■ Aim of the exercise
Please express the item lines as a JSON list of strings, one string per line with blank lines left out. Include only the lines starting at the one containing "Where should I click to: Select date" and ending at the last line of the items.

Records:
_ _ _ _ _ _ _
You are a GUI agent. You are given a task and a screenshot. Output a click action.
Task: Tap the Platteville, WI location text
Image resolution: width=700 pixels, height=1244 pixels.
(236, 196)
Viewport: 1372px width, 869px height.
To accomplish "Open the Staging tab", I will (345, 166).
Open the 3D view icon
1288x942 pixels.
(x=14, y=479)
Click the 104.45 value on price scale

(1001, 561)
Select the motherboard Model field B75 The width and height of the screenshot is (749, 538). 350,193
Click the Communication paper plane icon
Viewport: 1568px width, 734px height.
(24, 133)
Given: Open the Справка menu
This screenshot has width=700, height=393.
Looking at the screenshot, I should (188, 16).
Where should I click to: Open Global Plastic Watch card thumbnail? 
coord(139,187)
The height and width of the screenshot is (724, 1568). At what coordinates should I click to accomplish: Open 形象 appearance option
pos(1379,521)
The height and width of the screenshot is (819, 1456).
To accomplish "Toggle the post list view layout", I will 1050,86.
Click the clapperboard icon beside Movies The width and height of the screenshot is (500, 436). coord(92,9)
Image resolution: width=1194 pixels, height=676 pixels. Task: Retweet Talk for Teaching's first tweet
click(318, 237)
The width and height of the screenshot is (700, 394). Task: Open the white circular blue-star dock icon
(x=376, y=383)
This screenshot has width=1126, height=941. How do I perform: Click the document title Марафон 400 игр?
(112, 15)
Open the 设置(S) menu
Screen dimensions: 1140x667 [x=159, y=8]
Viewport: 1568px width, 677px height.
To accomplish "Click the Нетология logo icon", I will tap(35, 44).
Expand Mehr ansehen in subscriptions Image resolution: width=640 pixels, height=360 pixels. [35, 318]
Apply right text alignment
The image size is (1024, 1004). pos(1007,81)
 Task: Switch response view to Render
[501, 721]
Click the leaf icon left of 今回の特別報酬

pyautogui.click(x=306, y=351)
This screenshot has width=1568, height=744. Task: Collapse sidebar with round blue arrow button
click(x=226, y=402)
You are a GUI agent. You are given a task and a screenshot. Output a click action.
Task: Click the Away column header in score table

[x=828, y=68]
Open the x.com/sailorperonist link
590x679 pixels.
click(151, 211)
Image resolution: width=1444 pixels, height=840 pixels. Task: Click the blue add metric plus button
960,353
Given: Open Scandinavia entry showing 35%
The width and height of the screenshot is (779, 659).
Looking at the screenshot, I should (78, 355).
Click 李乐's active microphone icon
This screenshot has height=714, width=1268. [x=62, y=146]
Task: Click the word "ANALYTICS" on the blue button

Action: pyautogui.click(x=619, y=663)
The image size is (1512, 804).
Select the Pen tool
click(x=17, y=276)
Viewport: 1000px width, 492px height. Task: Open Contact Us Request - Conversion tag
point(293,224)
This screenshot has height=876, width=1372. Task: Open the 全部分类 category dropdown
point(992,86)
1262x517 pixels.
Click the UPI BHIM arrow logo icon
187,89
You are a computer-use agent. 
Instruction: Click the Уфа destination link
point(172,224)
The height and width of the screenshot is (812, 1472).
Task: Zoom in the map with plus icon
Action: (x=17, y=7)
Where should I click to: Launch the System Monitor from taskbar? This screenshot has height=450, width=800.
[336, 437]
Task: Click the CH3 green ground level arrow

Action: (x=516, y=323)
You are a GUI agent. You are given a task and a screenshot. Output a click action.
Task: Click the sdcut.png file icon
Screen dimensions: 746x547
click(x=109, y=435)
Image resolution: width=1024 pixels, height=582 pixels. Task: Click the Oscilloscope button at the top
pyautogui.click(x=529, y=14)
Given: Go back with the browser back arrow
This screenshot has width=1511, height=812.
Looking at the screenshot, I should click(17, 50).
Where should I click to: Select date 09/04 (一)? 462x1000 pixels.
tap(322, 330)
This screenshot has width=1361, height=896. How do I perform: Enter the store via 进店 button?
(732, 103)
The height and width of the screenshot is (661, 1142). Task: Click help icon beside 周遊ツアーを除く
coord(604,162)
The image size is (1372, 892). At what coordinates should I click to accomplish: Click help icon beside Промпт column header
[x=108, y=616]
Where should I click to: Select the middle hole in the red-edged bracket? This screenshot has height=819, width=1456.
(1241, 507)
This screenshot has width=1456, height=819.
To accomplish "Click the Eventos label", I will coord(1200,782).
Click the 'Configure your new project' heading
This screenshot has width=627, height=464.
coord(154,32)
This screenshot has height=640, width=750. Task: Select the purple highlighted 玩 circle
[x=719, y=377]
_ _ _ _ _ _ _
■ Response below
[
  "Where should I click to: Select date 09/04 (一)? 462x1000 pixels.",
  "tap(322, 330)",
  "This screenshot has width=1361, height=896. How do I perform: Enter the store via 进店 button?",
  "(732, 103)",
  "The height and width of the screenshot is (661, 1142). Task: Click help icon beside 周遊ツアーを除く",
  "coord(604,162)",
  "The image size is (1372, 892). At what coordinates should I click to accomplish: Click help icon beside Промпт column header",
  "[x=108, y=616]",
  "Where should I click to: Select the middle hole in the red-edged bracket? This screenshot has height=819, width=1456.",
  "(1241, 507)",
  "This screenshot has width=1456, height=819.",
  "To accomplish \"Click the Eventos label\", I will coord(1200,782).",
  "Click the 'Configure your new project' heading",
  "This screenshot has width=627, height=464.",
  "coord(154,32)",
  "This screenshot has height=640, width=750. Task: Select the purple highlighted 玩 circle",
  "[x=719, y=377]"
]